Jason finally looked Tim in the eyes. “Dead.”
“Oh. So… can you explode buildings with your mind now?”
Jason groaned out a sigh. “Heʼs not dangerous.”
Timʼs eyebrows shot up. Jason put up a defensive hand. “Heʼs powerful, but heʼs not causing problems. Heʼs been helping me.”
“Helping you? With what?”
Jason sighed again, pinching the bridge of nose. Explaining this made him sound like the crackpots on late night History Channel shows. But in for a penny, in for a whole supernatural pound.
“Ghosts.” He grumbled.
“Excuse me?”
“Ghosts. Weʼve been fighting ghosts.”
Tim narrowed his eyes. “Right.”
“Fucking—Donʼt look at me like- ugh. Fine.” Jason concentrated, focusing his power through Danny’s inventions, and a moment later he was hovering six inches off the ground. He folded his arms.
Timʼs jaw hung open. “Since when can you fly?”
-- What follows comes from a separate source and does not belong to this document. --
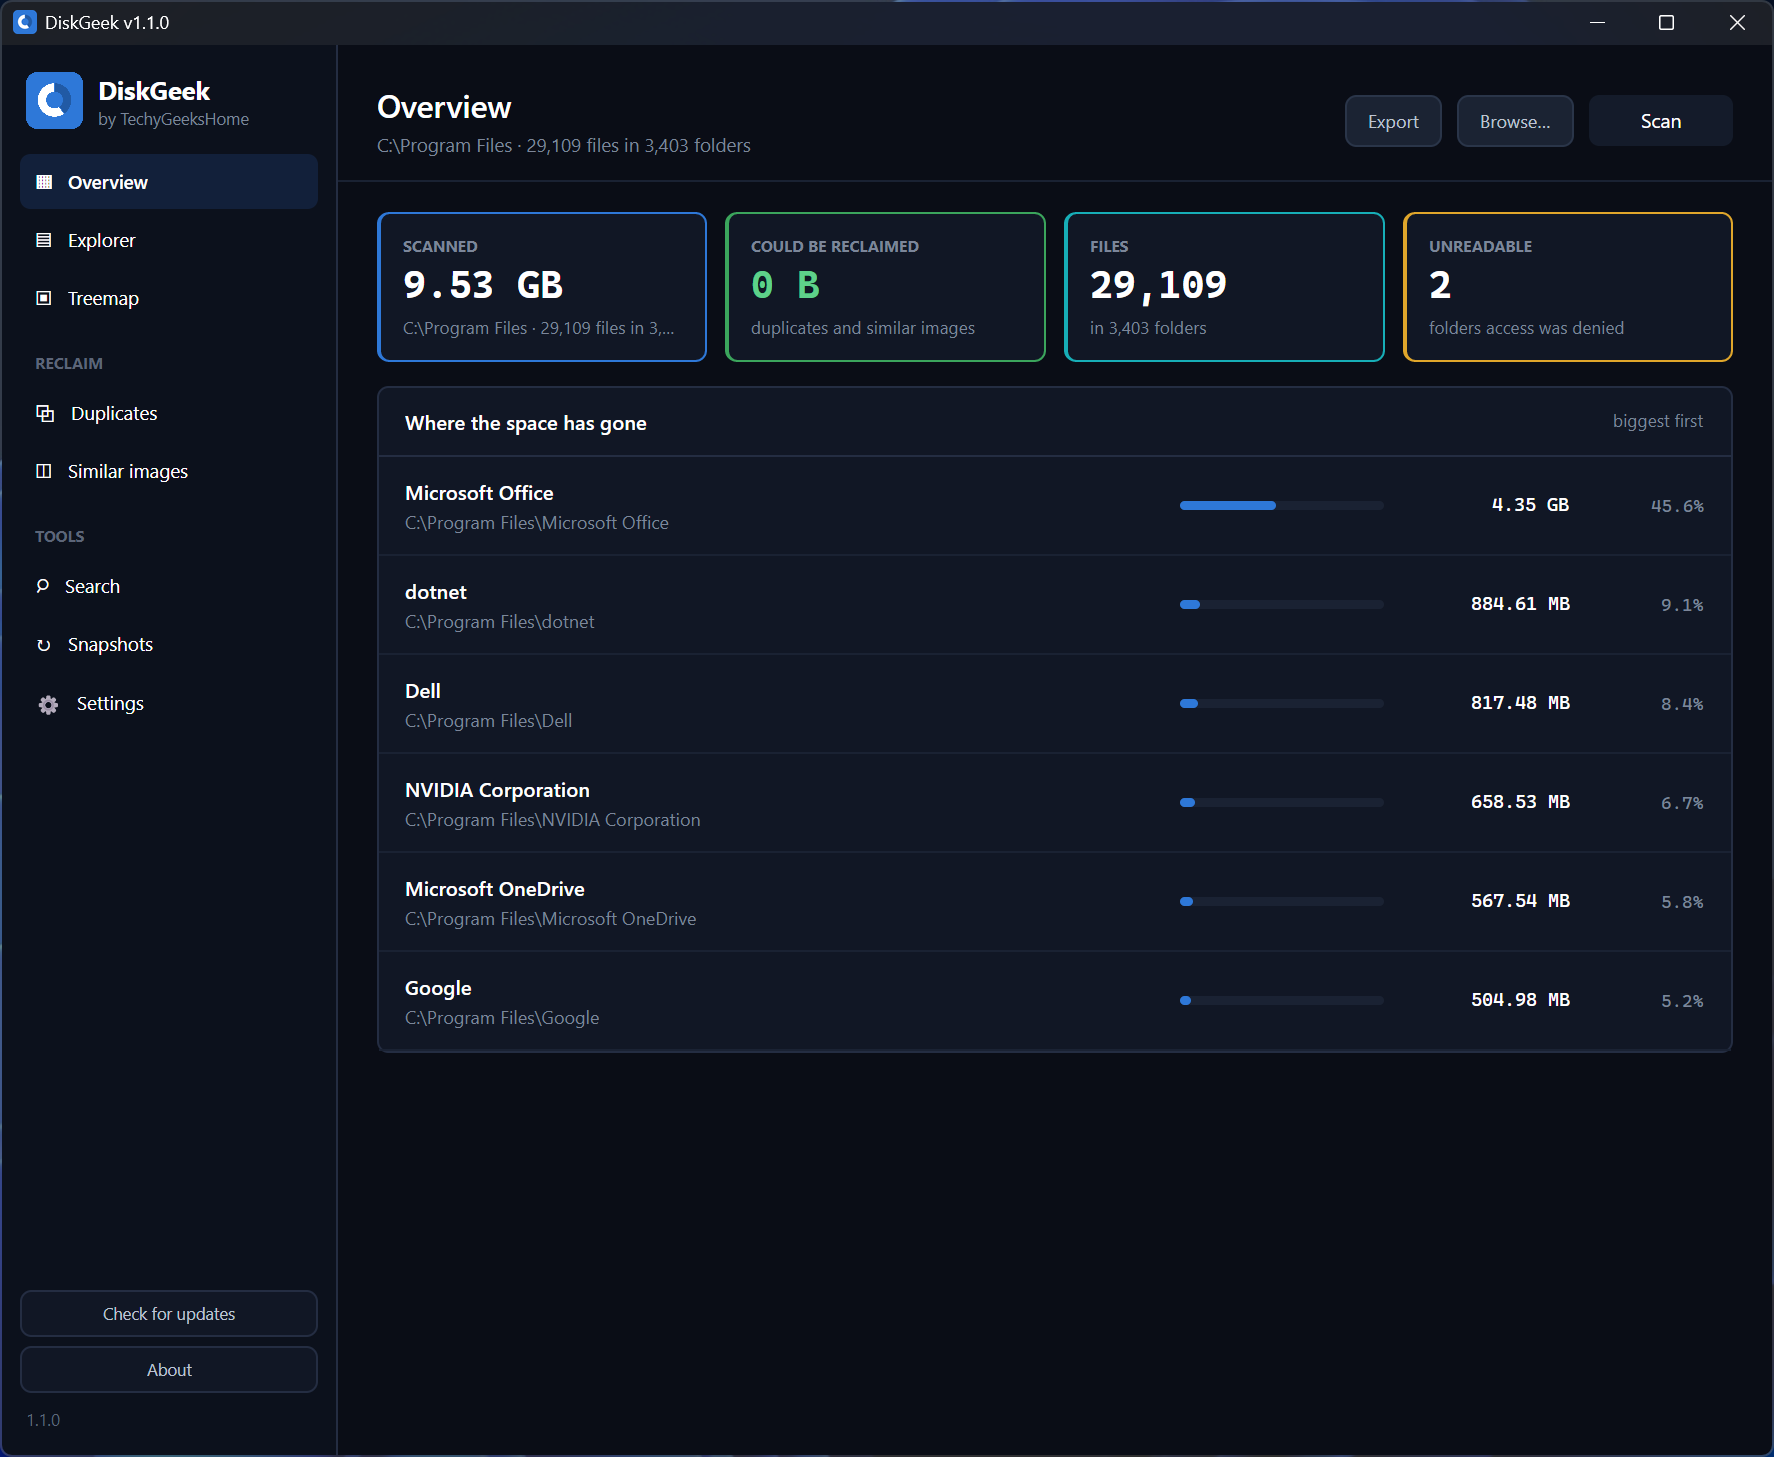The image size is (1774, 1457).
Task: Click the Search magnifier icon
Action: [x=43, y=586]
“Since I got this new pair of socks. And itʼs more of a float, less of a fly. Itʼs a ghost power.”
“Explain.”
So Jason did. He sat down, and for the next hour he talked Tim through his last few months with Danny. Tim asked questions about why he couldnʼt see the ghosts, to which Jason had no good answer except for counting it a privilege of having died. He gave demonstrations of the ghost power tech. Even let Tim try it himself, though like Danny said, it didn’t work for him. Tim listened with steady patience, for which Jason was relieved and grateful though he wouldnʼt dare say it.
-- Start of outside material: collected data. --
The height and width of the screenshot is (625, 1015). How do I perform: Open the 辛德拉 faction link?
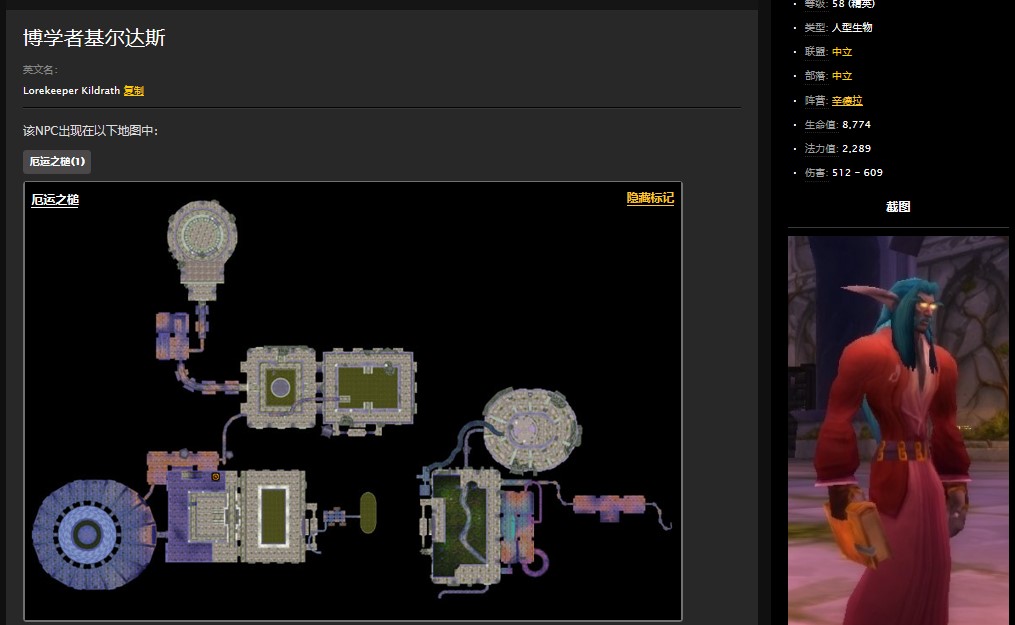pos(847,101)
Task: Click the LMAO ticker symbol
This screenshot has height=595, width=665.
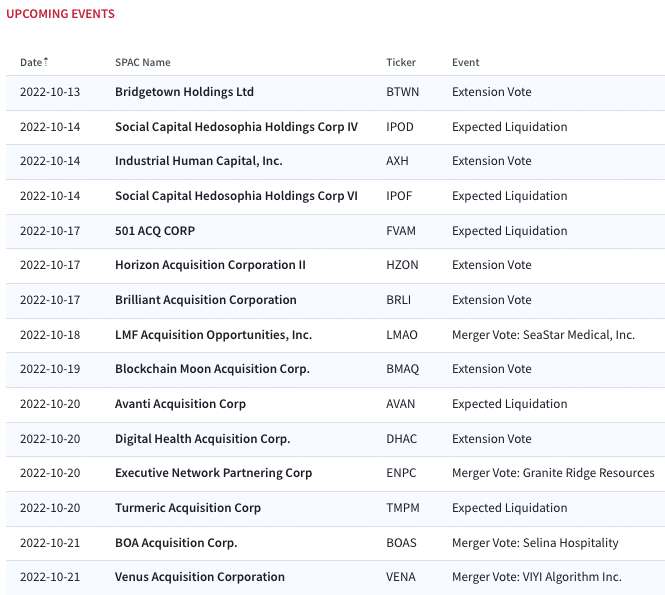Action: (402, 335)
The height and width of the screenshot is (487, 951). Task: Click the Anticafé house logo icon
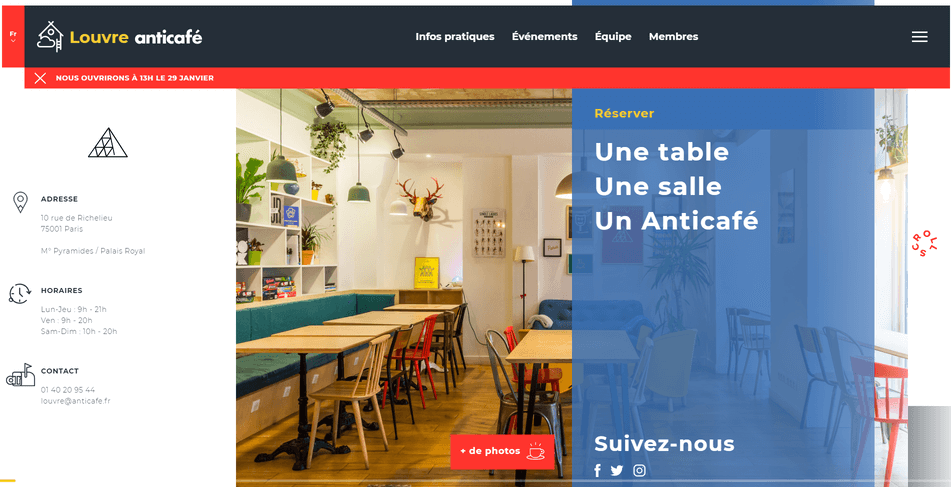[50, 36]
After a series of detail-gathering questions, Tim hit him with something out of left field.
“Why come to me with all this? Babs could have pulled the footage. Dick would have asked less questions.”
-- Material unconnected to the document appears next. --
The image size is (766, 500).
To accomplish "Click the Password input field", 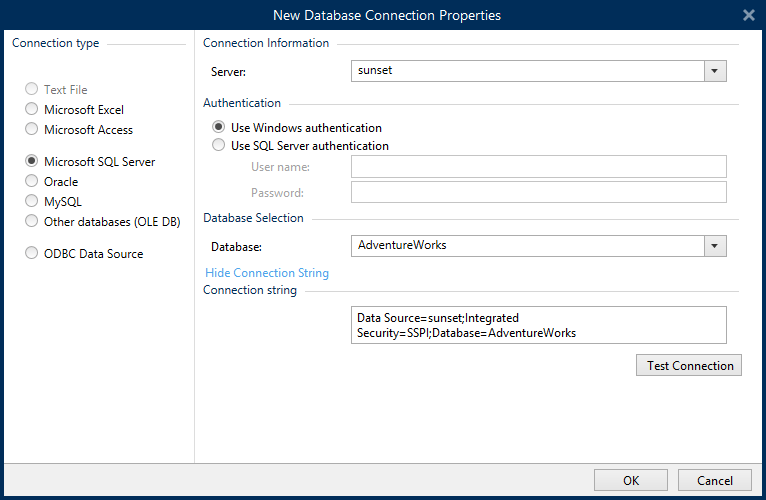I will point(538,192).
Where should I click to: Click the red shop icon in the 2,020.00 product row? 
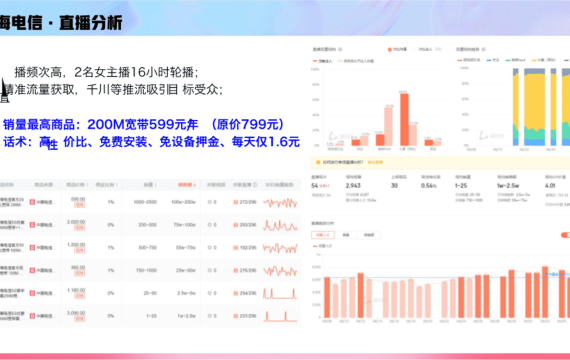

Of course Tim would be suspicious. The two of them werenʼt exactly on the best terms. Jason folded his hands together. He answered the question with another:
“Howʼs Bernard?”
Tim blanked for a moment as Jason watched deductions spin behind his eyes.
“Heʼs good.” Came the eventual measured reply. “Didnʼt think you cared.”
Jason hmphed.
“This guy- His name’s Danny, right?” Tim asked gently.
Jason’s stomach churned. Somehow Tim saying Danny’s name made it feel so much more real. He nodded.
The corner of Timʼs mouth twisted upward, smug like a cat. “Well, aside from nearly getting you killed again, he seems nice.”
Jason punched Tim’s arm. He measured his breath but it wasn’t enough to quell the heat in his face.
“But seriously. You almost died. Again. Is it really worth it?”
“I donʼt know.” Jason answered truthfully. “You canʼt tell Bruce.”
“Let me guess, you want to handle it yourself. And howʼs that going?”
“You were there at the park. You guys can’t fight these things. If Bruce gets involved this gets infinitely more complicated. Just… keep this on the down low. Please.” The fact that Tim was also the best (besides himself of course) at keeping secrets from Bruce had also factored in to his choice of confidant.
Tim held him with a long, calculating gaze. “Fine,” he finally relented. “I saw nothing. But you have to promise that youʼll call for backup if things go south again.”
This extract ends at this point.